TASK A =>
In the article on the Morris Park Avenue road diet, why does Agovino expect the plan to worsen congestion on side streets? Answer in one to three sentences.
TASK B =>
Resume the article on the Morris Park Avenue road diet, picking up right after its last sentence.

SOURCE DOCUMENT =>
The Morris Park Community Association will host a town hall about a contentious traffic plan.
The MPCA will sponsor the open forum to hear the community’s reaction to a ‘road diet’ proposal for Morris Park Avenue put forth by the NYC Department of Transportation at a town hall-style meeting that will gather on Wednesday, November 28.
The meeting will be held at P.S. 83 at 7 p.m., said Frank Agovino, MPCA vice president.
The plan, part of a citywide initiative to improve pedestrian safety called Vision Zero, would see Morris Park Avenue’s current two lane roadways (including travel lanes and combined travel/parking lanes) in both directions reduced to a single travel lane in either direction between Bronxdale and Newport avenues.
Additionally, as in other communities that have implemented the road narrowing to slow down traffic, a 10-foot-wide turn bay and flush median would be added in the middle of Morris Park Avenue, along with five-foot-wide bike lanes in both direction, according to a DOT proposal.
Agovino said that he believes the DOT proposal, which has already received a cool reception from the leadership of local community groups, would have unintended consequences and would be harmful to the quality of life in Morris Park.
“We are concerned that the plan will increase congestion,” said Agovino of the commercial shopping strip, adding, “Especiallly on our side streets.”
Agovino said reducing the travel lanes would force car traffic to side-streets that are in some cases already seeing an increase in traffic congestion.
“The Morris Park Community Association is there fighting for the community and we are hoping that the Morris Park community will come out and express their feelings on this proposal,” said Agovino.
The MPCA vice president also expressed his concern that the BX10 and BX21 bus routes would encounter slower service.

DATASET CONTENT =>
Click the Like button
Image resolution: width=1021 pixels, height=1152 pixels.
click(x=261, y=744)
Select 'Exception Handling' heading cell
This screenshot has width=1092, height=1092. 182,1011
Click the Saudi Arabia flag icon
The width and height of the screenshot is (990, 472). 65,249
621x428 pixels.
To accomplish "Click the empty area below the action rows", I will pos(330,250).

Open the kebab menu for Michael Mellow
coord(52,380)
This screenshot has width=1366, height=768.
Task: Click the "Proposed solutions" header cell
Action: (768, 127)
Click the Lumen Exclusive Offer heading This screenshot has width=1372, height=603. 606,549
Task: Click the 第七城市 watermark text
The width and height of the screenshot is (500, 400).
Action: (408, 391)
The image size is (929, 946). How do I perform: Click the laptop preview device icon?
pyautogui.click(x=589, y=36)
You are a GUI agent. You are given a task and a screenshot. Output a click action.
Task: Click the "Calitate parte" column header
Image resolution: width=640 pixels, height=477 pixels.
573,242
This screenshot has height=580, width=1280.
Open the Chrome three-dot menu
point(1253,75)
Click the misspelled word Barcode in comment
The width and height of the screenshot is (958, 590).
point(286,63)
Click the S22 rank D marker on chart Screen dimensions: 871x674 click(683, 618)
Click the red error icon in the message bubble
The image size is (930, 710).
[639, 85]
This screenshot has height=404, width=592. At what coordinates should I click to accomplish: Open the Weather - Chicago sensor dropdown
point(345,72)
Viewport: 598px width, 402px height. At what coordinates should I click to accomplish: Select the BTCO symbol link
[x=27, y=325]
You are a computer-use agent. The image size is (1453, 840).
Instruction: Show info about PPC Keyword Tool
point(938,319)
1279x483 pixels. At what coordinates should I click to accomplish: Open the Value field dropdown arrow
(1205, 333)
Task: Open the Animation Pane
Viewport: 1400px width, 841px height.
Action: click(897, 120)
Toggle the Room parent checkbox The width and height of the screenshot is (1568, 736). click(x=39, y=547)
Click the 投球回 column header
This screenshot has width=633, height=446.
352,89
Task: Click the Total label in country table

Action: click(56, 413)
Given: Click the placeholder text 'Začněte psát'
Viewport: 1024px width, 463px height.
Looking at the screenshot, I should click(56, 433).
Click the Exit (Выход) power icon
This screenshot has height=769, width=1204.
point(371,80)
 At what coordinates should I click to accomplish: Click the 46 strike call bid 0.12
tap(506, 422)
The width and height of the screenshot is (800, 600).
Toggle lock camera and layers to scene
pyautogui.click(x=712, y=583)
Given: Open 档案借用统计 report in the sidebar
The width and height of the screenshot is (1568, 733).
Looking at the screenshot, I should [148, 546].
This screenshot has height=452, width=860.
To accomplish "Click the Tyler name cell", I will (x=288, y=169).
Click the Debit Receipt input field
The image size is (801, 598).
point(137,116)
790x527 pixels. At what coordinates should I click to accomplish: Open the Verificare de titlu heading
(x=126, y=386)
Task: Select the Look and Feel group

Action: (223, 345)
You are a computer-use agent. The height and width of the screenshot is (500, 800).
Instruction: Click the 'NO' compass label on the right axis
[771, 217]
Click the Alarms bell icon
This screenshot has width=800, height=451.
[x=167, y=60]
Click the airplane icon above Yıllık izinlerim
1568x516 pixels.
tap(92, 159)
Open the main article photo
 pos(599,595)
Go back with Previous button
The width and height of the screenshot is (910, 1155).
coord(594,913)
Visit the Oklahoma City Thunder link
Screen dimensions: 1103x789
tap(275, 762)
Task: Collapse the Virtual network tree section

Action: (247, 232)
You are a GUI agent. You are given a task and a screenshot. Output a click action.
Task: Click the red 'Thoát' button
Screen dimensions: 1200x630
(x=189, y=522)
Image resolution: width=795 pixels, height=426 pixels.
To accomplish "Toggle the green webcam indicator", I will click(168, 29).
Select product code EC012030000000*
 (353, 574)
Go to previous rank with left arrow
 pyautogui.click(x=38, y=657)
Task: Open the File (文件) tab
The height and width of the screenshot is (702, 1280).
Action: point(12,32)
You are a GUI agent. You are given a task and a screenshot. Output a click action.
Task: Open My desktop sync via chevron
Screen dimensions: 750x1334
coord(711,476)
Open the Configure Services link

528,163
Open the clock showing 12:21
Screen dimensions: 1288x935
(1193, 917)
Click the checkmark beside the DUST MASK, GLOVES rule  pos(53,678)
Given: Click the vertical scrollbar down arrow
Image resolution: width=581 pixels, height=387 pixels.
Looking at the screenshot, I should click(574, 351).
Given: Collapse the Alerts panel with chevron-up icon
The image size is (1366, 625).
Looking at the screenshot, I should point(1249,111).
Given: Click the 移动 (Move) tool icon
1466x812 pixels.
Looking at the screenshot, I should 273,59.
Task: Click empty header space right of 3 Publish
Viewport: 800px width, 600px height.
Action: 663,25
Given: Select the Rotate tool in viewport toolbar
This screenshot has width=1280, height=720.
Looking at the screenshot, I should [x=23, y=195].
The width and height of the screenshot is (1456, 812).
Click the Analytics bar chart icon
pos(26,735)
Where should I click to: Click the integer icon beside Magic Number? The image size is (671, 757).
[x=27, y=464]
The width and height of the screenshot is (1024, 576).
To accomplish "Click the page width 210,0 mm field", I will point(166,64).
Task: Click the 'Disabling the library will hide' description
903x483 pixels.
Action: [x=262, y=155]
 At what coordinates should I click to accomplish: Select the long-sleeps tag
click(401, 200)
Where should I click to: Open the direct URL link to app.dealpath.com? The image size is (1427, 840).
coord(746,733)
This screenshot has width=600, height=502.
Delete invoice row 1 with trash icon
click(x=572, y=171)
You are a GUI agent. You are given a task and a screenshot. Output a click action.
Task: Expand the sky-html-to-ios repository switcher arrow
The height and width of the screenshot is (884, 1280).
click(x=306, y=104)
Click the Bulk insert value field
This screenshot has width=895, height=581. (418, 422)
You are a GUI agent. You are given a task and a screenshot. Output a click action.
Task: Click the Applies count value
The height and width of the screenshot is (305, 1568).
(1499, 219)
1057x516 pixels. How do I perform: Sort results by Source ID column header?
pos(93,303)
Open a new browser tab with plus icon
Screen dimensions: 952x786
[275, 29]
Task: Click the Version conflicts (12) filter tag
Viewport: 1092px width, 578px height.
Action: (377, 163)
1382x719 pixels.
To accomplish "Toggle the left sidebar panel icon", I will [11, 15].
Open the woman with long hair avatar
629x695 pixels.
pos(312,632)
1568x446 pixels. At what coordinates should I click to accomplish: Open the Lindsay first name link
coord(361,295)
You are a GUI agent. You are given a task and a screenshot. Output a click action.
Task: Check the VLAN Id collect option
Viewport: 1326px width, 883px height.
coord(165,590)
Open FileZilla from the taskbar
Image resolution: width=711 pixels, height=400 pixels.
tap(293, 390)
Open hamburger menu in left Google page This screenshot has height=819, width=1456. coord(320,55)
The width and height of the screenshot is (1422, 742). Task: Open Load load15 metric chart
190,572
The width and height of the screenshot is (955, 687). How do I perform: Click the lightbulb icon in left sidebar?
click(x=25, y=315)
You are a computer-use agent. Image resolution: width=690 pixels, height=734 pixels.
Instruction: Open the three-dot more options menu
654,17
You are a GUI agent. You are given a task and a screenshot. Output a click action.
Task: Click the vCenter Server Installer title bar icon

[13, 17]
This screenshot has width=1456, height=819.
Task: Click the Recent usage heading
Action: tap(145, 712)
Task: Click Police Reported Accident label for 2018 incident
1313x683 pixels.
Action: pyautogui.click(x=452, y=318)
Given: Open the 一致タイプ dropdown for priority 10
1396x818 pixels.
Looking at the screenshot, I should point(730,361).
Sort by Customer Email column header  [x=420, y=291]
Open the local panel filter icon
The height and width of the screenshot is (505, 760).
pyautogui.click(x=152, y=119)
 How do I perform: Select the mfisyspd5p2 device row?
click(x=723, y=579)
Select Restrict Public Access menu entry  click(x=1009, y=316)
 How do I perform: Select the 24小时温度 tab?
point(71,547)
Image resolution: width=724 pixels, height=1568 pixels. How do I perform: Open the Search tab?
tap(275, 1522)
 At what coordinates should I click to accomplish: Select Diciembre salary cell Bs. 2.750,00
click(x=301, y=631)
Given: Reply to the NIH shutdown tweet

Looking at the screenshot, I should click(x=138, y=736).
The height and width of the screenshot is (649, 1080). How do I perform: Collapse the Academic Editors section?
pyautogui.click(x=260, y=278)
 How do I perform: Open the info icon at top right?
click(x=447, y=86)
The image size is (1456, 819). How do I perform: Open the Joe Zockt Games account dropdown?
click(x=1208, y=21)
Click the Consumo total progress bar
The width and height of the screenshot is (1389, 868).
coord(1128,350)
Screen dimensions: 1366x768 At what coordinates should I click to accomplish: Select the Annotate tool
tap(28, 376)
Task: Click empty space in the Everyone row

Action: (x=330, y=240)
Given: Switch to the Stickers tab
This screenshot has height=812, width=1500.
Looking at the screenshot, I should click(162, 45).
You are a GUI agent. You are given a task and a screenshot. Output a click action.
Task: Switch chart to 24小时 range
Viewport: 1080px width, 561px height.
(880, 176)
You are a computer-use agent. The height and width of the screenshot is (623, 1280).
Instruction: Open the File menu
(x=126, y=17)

TASK OUTPUT A =>
He says cutting Morris Park Avenue to one travel lane in each direction would push car traffic onto the side streets. Some of those streets are already seeing more congestion.

TASK OUTPUT B =>
Additionally, Agovino said he was worried about the first responders.
“FDNY ambulances use Morris Park Avenue as a route to get to the hospitals,” he said, indicating that the impact on Jacobi Medical Center’s and Einstein Hospital’s must be taken into consideration.
“I am also concerned about what will happen when the loading zones are implemented on the avenue,”Agovino said.
When asked about DOT’s Corridor Safety Improvement plan for Morris Park Avenue, Councilman Mark Gjonaj said that he believes that a Metro North Station, being planned for Morris Park Avenue’s terminus at Stillwell Avenue, must also be taken into consideration.
The councilman said that there still has to be a study conducted in regard to the impact of traffic concerning the planned Metro North station.
“We obviously have congestion which we see day in and day out,” said Gjonaj, adding, “When you have congestion, you are supposed to invest in roads and expand.”
He added: “You are supposed to take two lanes and make three lanes, not go the other way.”
The councilman said that as a public servant he plans to represent the will of the people and the resonse he has received so far indicates that the community is opposed to the plan.